Release date July 1, 2011

Tom Hanks plays a displaced worker who goes back to school and falls in love with his teacher in Larry Crowne, which slaps a sunny Hollywood smile on the mean ol’ recessionary blues in a lightweight tale of career reinvention, romantic rejuvenation…and motor scooters.

Hanks, who also wrote and directed, plays the title role, a middle-aged manager unceremoniously axed in the opening scene from his job at a big-box retail store. “Times are tough,” he’s told. Never mind that he’s been there for nearly 20 years, he’s the best employee on the floor, and he truly loves job. Larry’s let go because he doesn’t have a college education and therefore will never be upper-ladder, front-office material.

Sorry, Larry.

He unsuccessfully pounds the pavement before enrolling for a couple of classes in a community college, docking his gas-guzzling SUV for a fuel-efficient retro scooter, and falling back on his two decades of kitchen skills in the U.S. Navy for a job as a short-order diner cook.

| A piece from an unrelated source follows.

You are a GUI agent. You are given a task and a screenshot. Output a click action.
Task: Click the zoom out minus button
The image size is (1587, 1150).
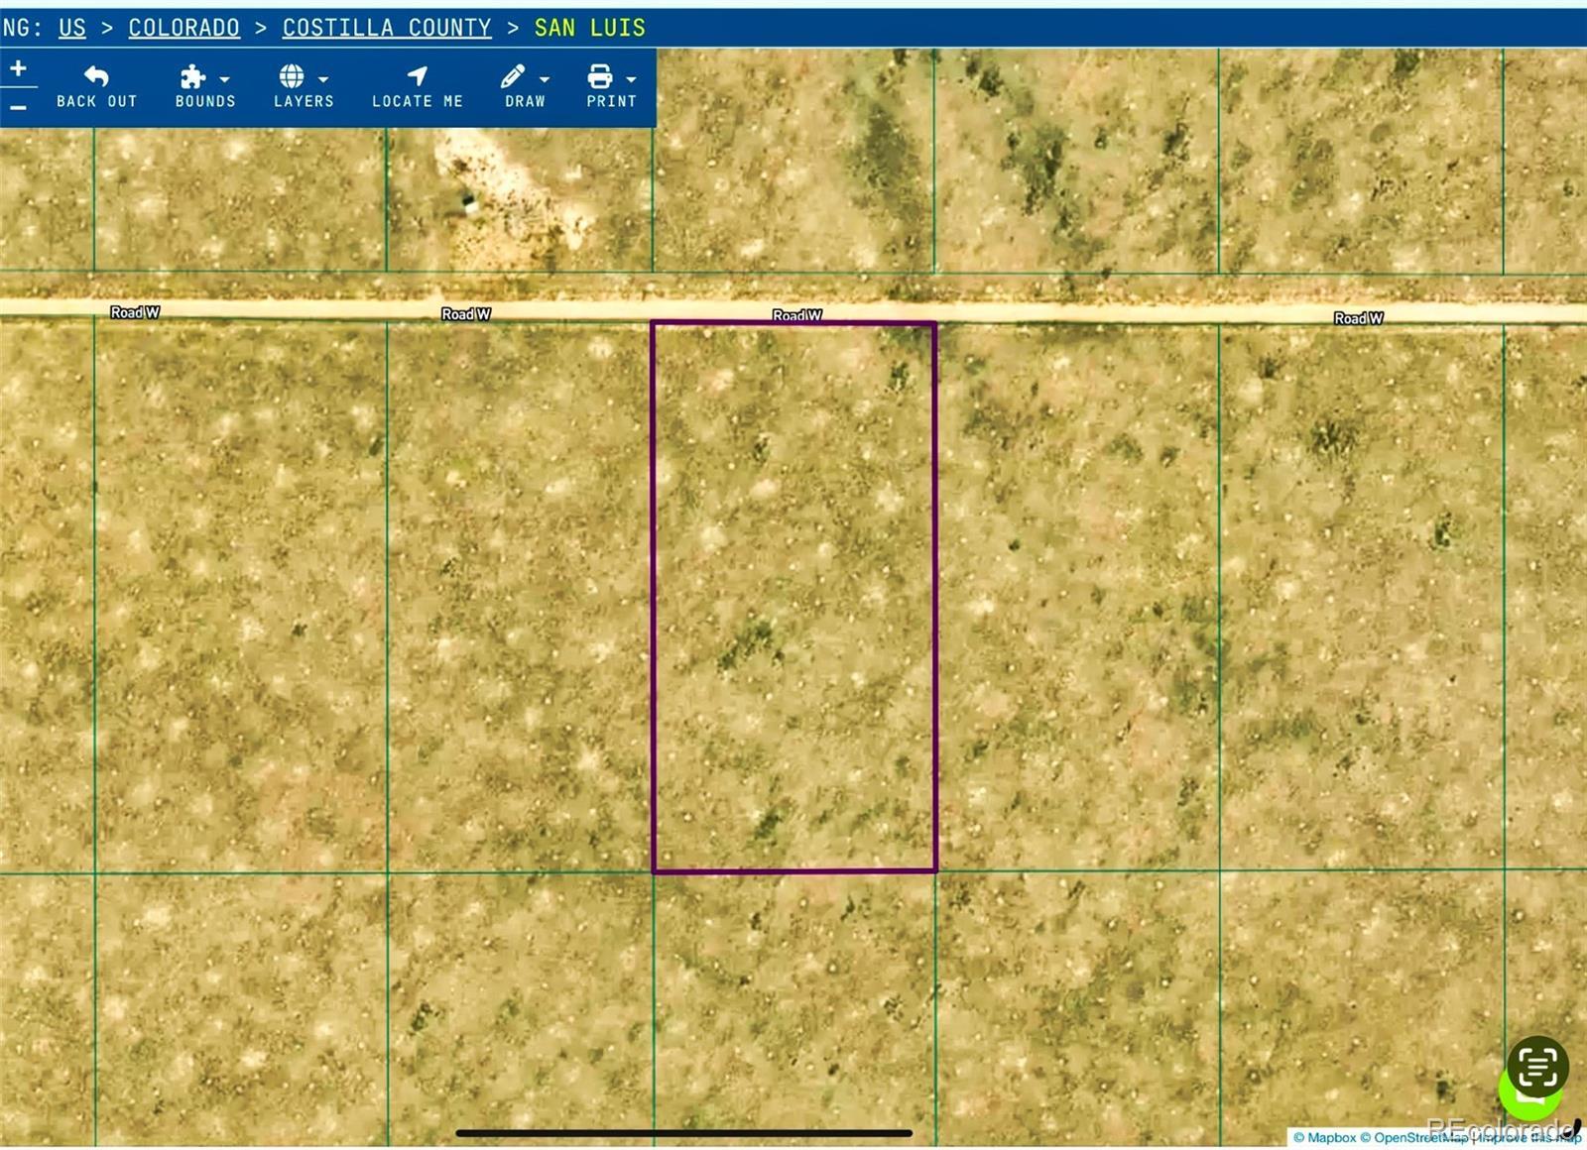tap(18, 106)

Julia Roberts plays one of Larry’s instructors, Mercedes, a bit recessed herself, stalled on her academic track and unhappily hitched to an Internet-porn-addicted husband (Bryan Cranston from TV’s Breaking Bad.)

The supporting characters are played by a solid, pedigreed cast, including George Takei of TV’s original Star Trek, Pam Grier, standup comedian Cedric the Entertainer, Hanks' real-life wife, Rita Wilson, and Grace Gummer, whose resemblance to actress mom Meryl Streep is striking. But they’re all mono-dimensional, one-note, sitcom-esque silhouettes, given little to do except provide an ethnically mixed comedic background.

You may feel the inevitable emotional connectivity that eventually brings Larry and Mercedes together, but most of the rest of the story is a real stretch. The whole movie has an overly tweaked, only-in-Hollywood feel, widely distanced from the real world as anyone in the audience will recognize it.

Do you really believe Larry would be taken under wing, on his first day of classes, by a beautiful “scooter chick” (British actress Gugu Mbatha-Raw, from TV’s short-lived series Undercovers), or that she and her “gang” would take him on as a personal makeover project? Or that Larry’s kooky classmates seem as real as the “sweat hog” cutups from Welcome Back, Kotter?

In the end, even Hanks and Roberts, two of Hollywood’s most likeable mega-stars who are as likeable as ever here, can’t quite sell the rom-com fantasy that Larry Crowne wants you to buy—at whatever double-digit price you’re asked to pay at the box office.

Times are tough, and movie tickets are expensive. Sorry, Larry.